Forget smart glasses: UW researchers put tiny cameras in earbuds for hands-free AI

Wireless earbuds seem to have come out of nowhere. Popularized by Apple’s AirPods, they were suddenly everywhere – on the train, in the store, in the ears of the person sitting across from you – until somewhere along the way, they became something that almost everyone wore without a second thought.
Could that popularity make earbuds better than AI smart glasses? That’s the bet behind VueBuds, a prototype developed by University of Washington researchers who embedded a camera the size of a grain of rice in each earbud of a standard pair of Sony wireless earbuds. The result is a virtual AI assistant that hides in plain sight: look at a can of food and ask how many calories it has, grab an unfamiliar kitchen tool and get an answer in about a second.
The system processes images on the device and responds with a connected AI model — no cloud required, no images stored.
The UW team believes it is the first to embed cameras directly into commercial wireless earbuds.
The earbuds don’t remember anything, but the people around you might not. That tension sits at the heart of what the UW team developed and raises a question the researchers take seriously: what are the social norms when cameras are embedded in things that no one thinks of as cameras?
The team’s response is to lean more towards limiting data collection. Images are processed and discarded; nothing is saved. But the system doesn’t give an outward signal to observers that the camera is there, which researchers admit is more of an open challenge than a solved one.
For technology like this to gain trust, Maruchi Kim, lead researcher and UW doctoral student in the Paul G. Allen School of Computer Science & Engineering, argued that privacy cannot be an afterthought.
“We don’t support photo storage,” Kim said. “The key is to bridge the gap between human interaction and access to AI on the go, especially in hands-free situations.”
Another central point of contention for the group is about the form factor — and it’s a direct challenge to Meta, which has spent years and billions of dollars trying to make camera glasses a mainstream product.
The UW team’s position is that smart glasses will never completely shed their social burdens: the memory of Google Glass, the discomfort of being looked at, the visual signal that the wearer has opted into something that most people don’t. Earbuds don’t have that history.
“From the beginning, we didn’t want to be associated with that,” said Kim.
Putting cameras in the earbuds required solving the power problem first. Cameras use a lot more power than microphones, so the team opted for a low-power sensor that captures about one frame per second in black and white — slow for video standards, but fast enough for the question-and-answer style the researchers had in mind.
The cameras have five to 10 external angles, offering a 98- to 108-degree field of view, and images from both earbuds are stitched into a single frame before processing, cutting response time to about one second.
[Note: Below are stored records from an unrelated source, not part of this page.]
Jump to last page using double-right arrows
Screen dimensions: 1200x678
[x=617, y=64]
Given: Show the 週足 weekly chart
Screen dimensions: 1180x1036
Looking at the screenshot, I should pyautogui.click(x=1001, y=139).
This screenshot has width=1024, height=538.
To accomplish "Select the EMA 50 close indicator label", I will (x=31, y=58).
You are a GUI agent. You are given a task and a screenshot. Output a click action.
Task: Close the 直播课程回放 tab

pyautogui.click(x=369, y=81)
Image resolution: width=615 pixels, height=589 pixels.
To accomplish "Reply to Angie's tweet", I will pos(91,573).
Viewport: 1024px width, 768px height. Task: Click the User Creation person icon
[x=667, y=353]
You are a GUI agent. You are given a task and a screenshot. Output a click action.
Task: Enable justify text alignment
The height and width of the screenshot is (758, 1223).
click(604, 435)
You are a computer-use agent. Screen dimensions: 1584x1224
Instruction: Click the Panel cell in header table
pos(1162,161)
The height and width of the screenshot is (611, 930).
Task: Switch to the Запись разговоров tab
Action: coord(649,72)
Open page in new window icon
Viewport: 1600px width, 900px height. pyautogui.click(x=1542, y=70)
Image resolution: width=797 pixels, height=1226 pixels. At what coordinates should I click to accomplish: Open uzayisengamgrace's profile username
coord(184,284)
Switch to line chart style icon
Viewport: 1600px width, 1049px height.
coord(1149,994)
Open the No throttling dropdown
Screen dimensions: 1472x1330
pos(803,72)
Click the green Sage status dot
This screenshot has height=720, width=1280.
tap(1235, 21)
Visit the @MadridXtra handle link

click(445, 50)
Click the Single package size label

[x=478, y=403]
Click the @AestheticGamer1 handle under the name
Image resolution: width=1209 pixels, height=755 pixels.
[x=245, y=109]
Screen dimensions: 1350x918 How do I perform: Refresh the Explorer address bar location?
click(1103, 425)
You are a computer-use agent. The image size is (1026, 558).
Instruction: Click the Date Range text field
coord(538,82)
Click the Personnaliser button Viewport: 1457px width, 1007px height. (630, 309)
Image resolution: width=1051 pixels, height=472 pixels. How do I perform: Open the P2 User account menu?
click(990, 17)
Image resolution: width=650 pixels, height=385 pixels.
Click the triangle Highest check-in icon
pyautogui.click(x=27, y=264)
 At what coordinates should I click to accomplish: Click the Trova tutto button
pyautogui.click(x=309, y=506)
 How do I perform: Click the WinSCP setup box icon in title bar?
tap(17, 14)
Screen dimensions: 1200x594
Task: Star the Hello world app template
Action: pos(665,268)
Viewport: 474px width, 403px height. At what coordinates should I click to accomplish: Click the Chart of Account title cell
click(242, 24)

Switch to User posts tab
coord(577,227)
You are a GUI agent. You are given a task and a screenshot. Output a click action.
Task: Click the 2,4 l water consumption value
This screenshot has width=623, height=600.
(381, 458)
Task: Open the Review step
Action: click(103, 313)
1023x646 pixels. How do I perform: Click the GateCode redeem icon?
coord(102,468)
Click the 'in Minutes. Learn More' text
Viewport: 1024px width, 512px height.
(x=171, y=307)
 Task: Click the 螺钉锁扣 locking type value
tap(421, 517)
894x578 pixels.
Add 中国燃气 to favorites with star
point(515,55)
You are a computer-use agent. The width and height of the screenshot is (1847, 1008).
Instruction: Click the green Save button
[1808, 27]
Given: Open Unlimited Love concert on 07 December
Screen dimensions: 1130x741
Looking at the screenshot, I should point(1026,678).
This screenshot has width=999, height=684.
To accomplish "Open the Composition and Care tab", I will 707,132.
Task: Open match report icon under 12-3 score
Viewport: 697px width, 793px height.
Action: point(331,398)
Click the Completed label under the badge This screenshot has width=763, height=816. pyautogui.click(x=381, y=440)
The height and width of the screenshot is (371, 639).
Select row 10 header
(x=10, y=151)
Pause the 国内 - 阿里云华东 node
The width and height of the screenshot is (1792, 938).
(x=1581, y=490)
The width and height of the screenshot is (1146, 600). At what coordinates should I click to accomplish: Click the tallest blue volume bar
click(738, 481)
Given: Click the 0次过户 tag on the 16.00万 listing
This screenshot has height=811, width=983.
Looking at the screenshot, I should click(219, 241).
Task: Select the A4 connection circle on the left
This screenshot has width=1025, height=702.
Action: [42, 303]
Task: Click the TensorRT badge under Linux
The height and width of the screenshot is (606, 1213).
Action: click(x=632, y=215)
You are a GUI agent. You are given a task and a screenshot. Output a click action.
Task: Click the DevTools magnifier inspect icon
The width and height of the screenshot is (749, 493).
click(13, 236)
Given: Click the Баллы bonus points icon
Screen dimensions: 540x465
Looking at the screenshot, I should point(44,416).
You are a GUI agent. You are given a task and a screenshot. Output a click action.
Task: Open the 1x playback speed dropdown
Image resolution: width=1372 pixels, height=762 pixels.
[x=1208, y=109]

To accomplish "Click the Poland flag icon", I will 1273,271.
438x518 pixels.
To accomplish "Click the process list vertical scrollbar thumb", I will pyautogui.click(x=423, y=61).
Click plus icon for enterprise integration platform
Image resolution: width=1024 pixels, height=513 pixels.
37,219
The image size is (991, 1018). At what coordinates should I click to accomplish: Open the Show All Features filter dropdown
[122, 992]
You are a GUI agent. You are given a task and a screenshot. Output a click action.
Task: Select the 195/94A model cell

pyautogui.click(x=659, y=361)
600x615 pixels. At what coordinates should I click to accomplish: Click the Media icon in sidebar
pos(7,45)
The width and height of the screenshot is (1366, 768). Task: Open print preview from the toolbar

Applications range from functional to essential. The system can read text on food packages, identify items, and translate written Korean. But for people with low vision or cataracts, the effects are more profound.
The team received more than a dozen emails from people with visual impairments explaining what they would use it for: recognizing facial expressions, reading books, watching TV — tasks that existing AI tools can’t easily support in a hands-free, ambient way.
Kim sees another team that is not working well at work. Electricians, plumbers, and workers in industrial settings often can’t stop to unplug during a job – a pipe installed in a location, a live wire that requires both hands.
For those workers, a voice-activated virtual assistant that doesn’t require touching the screen is the difference between having access to AI and not having it at all.
“There’s a lot of blue-collar work where those people can’t really take advantage of the latest AI advances,” Kim said. “They can’t just pull out their phones and take a picture.”
The hands-free framework extends far and wide: surgeons, chefs, anyone who has ever tried to follow a recipe with wet hands.
The program is always being tested and is not available for purchase. Shyam Gollakota, a professor at the Allen School and the project’s senior researcher, said interest from tech companies is significant, and camera-equipped earbuds could reach consumers within a few years.
For the cost, Gollakota is optimistic. The camera sensor itself can run under a dollar at the component level, he said — meaning that at the scale of a major consumer electronics manufacturer, the price tag for standard earbuds is likely to be modest.
The $10 figure Gollakota quoted refers to a very conservative estimate for small production volumes.
“What we are doing in universities shows that you can solve technical problems,” said Gollakota. “Then we show a way for these companies and other people to say that this is possible.”